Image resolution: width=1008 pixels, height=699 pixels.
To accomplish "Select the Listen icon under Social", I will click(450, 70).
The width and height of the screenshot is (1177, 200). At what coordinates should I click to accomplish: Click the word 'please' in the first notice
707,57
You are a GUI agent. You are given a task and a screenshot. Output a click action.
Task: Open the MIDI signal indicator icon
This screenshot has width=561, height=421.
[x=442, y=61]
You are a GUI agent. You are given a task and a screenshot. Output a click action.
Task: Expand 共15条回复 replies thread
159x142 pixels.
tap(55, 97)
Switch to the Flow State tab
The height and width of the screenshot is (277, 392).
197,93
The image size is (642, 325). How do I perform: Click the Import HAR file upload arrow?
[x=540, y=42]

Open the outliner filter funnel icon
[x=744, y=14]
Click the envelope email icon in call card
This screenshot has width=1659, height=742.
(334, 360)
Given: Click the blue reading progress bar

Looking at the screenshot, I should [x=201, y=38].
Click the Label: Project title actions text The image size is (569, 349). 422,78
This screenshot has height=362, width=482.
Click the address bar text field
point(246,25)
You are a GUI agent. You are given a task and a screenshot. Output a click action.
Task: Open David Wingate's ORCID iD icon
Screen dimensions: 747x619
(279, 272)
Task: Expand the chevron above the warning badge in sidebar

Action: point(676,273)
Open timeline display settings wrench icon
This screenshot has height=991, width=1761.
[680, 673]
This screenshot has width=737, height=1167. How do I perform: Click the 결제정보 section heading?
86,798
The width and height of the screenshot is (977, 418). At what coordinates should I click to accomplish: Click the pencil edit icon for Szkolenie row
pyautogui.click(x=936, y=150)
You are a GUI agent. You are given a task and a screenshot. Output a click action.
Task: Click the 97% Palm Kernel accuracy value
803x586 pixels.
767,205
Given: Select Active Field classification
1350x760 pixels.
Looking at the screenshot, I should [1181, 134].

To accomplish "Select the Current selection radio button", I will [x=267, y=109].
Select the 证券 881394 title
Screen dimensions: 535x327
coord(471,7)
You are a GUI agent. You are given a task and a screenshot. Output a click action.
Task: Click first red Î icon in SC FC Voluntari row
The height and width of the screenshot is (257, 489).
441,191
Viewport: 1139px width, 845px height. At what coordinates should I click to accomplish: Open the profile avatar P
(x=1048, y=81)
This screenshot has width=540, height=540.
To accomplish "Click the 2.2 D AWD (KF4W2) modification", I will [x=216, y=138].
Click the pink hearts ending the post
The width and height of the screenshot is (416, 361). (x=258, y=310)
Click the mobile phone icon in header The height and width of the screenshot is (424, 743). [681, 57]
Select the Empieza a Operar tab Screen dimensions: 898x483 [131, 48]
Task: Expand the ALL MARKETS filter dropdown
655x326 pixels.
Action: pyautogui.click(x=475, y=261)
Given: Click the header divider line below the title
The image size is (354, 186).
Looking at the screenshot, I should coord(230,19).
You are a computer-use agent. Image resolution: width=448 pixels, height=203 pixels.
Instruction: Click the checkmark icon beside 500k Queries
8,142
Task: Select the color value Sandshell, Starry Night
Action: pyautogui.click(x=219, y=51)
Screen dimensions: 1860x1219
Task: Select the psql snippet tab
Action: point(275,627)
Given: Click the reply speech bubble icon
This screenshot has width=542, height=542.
━━━━━━━━━━
*PROBLEM*:
Repeat word for word the stretch of the records from the line containing "Given: Click the header" through the end of the records.

*SOLUTION TO THIS TASK*:
Given: Click the header divider line below the title
The image size is (354, 186).
Looking at the screenshot, I should coord(230,19).
You are a computer-use agent. Image resolution: width=448 pixels, height=203 pixels.
Instruction: Click the checkmark icon beside 500k Queries
8,142
Task: Select the color value Sandshell, Starry Night
Action: pyautogui.click(x=219, y=51)
Screen dimensions: 1860x1219
Task: Select the psql snippet tab
Action: point(275,627)
Given: Click the reply speech bubble icon
This screenshot has width=542, height=542.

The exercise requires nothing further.